* _WHAT THIS TASK INVOLVES_
Report every line in the records below that holds the word "agent".

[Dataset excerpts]
┏━━
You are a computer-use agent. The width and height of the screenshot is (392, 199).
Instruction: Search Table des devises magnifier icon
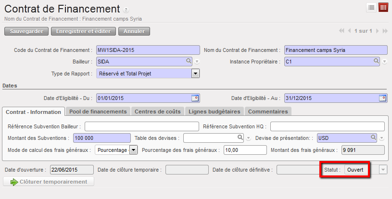[240, 137]
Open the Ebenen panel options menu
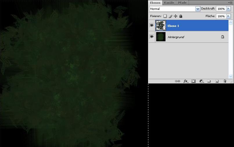 231,3
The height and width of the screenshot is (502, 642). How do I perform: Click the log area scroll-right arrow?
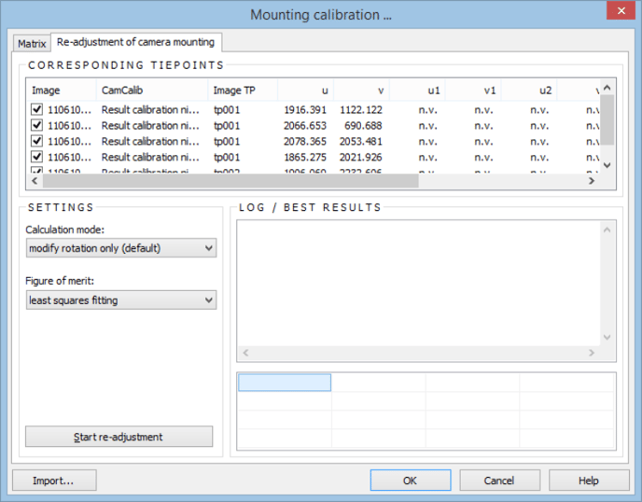(591, 353)
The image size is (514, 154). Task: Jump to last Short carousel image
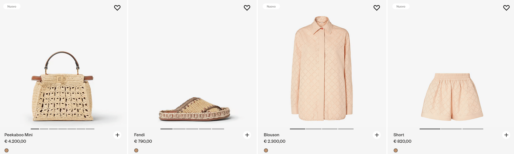pyautogui.click(x=473, y=129)
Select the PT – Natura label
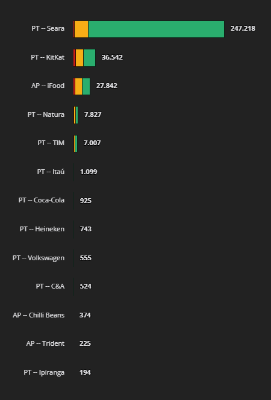The height and width of the screenshot is (400, 271). 46,114
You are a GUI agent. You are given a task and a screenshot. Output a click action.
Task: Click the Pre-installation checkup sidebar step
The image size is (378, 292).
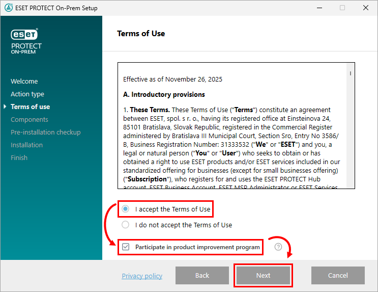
┗━━
* _RESPONSE AREA_
You are a computer-use agent. The width and height of the screenshot is (392, 199).
You are a GUI agent. You are given a task and a screenshot. Output a click action.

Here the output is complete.